- [Task details]: Transcribe every record in full, keeping it exactly the same.

- [Data supplied]:
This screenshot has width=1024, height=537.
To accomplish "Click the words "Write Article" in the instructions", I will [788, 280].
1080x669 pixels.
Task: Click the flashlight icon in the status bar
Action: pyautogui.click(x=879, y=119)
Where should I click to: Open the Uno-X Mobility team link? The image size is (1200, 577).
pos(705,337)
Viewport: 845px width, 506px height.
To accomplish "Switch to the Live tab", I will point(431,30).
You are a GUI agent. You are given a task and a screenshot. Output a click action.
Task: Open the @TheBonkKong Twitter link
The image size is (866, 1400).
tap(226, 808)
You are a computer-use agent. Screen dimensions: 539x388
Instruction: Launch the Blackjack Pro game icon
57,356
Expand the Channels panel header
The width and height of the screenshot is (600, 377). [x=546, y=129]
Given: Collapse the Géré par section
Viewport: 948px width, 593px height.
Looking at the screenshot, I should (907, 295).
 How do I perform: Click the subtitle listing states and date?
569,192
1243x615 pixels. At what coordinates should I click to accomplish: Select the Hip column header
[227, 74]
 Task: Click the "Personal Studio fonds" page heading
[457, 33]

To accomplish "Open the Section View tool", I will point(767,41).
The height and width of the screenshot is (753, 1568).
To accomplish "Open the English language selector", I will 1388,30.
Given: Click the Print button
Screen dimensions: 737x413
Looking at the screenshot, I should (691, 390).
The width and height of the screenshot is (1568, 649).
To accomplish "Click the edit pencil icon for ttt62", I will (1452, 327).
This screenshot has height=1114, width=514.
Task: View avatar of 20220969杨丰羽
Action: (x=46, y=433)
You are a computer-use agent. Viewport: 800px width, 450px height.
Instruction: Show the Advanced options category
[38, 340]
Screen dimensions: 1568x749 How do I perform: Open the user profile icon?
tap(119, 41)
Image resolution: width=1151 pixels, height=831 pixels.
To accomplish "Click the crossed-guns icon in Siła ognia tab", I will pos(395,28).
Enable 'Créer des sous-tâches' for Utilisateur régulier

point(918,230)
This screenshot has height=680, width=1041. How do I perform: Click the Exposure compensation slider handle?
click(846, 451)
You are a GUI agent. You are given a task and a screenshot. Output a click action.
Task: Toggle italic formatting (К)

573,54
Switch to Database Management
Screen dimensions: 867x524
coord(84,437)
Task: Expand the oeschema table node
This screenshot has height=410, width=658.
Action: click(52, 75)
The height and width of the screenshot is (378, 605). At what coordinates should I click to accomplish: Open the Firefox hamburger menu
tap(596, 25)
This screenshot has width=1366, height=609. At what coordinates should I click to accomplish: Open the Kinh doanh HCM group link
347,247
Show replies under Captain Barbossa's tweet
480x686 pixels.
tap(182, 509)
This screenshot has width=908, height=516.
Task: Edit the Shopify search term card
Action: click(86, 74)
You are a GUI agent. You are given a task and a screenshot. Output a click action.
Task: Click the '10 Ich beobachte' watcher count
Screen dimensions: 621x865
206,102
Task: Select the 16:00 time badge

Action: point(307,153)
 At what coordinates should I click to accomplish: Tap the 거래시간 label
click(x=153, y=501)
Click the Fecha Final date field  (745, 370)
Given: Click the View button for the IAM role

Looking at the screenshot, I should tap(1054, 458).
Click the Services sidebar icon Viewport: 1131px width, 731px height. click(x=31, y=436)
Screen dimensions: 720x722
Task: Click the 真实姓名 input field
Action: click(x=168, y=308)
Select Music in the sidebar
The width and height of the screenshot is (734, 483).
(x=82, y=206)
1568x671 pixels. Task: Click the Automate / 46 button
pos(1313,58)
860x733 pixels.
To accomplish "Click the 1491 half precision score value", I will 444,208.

- [Task solution]:
This screenshot has width=1024, height=537.
To accomplish "Click the words "Write Article" in the instructions", I will [788, 280].
1080x669 pixels.
Task: Click the flashlight icon in the status bar
Action: pyautogui.click(x=879, y=119)
Where should I click to: Open the Uno-X Mobility team link? The image size is (1200, 577).
pos(705,337)
Viewport: 845px width, 506px height.
To accomplish "Switch to the Live tab", I will point(431,30).
You are a GUI agent. You are given a task and a screenshot. Output a click action.
Task: Open the @TheBonkKong Twitter link
The image size is (866, 1400).
tap(226, 808)
You are a computer-use agent. Screen dimensions: 539x388
Instruction: Launch the Blackjack Pro game icon
57,356
Expand the Channels panel header
The width and height of the screenshot is (600, 377). [x=546, y=129]
Given: Collapse the Géré par section
Viewport: 948px width, 593px height.
Looking at the screenshot, I should (907, 295).
 How do I perform: Click the subtitle listing states and date?
569,192
1243x615 pixels. At what coordinates should I click to accomplish: Select the Hip column header
[227, 74]
 Task: Click the "Personal Studio fonds" page heading
[457, 33]

To accomplish "Open the Section View tool", I will point(767,41).
The height and width of the screenshot is (753, 1568).
To accomplish "Open the English language selector", I will 1388,30.
Given: Click the Print button
Screen dimensions: 737x413
Looking at the screenshot, I should (691, 390).
The width and height of the screenshot is (1568, 649).
To accomplish "Click the edit pencil icon for ttt62", I will (1452, 327).
This screenshot has height=1114, width=514.
Task: View avatar of 20220969杨丰羽
Action: (x=46, y=433)
You are a computer-use agent. Viewport: 800px width, 450px height.
Instruction: Show the Advanced options category
[38, 340]
Screen dimensions: 1568x749 How do I perform: Open the user profile icon?
tap(119, 41)
Image resolution: width=1151 pixels, height=831 pixels.
To accomplish "Click the crossed-guns icon in Siła ognia tab", I will pos(395,28).
Enable 'Créer des sous-tâches' for Utilisateur régulier

point(918,230)
This screenshot has height=680, width=1041. How do I perform: Click the Exposure compensation slider handle?
click(846, 451)
You are a GUI agent. You are given a task and a screenshot. Output a click action.
Task: Toggle italic formatting (К)

573,54
Switch to Database Management
Screen dimensions: 867x524
coord(84,437)
Task: Expand the oeschema table node
This screenshot has height=410, width=658.
Action: click(52, 75)
The height and width of the screenshot is (378, 605). At what coordinates should I click to accomplish: Open the Firefox hamburger menu
tap(596, 25)
This screenshot has width=1366, height=609. At what coordinates should I click to accomplish: Open the Kinh doanh HCM group link
347,247
Show replies under Captain Barbossa's tweet
480x686 pixels.
tap(182, 509)
This screenshot has width=908, height=516.
Task: Edit the Shopify search term card
Action: click(86, 74)
You are a GUI agent. You are given a task and a screenshot. Output a click action.
Task: Click the '10 Ich beobachte' watcher count
Screen dimensions: 621x865
206,102
Task: Select the 16:00 time badge

Action: point(307,153)
 At what coordinates should I click to accomplish: Tap the 거래시간 label
click(x=153, y=501)
Click the Fecha Final date field  (745, 370)
Given: Click the View button for the IAM role

Looking at the screenshot, I should tap(1054, 458).
Click the Services sidebar icon Viewport: 1131px width, 731px height. click(x=31, y=436)
Screen dimensions: 720x722
Task: Click the 真实姓名 input field
Action: click(x=168, y=308)
Select Music in the sidebar
The width and height of the screenshot is (734, 483).
(x=82, y=206)
1568x671 pixels. Task: Click the Automate / 46 button
pos(1313,58)
860x733 pixels.
To accomplish "Click the 1491 half precision score value", I will 444,208.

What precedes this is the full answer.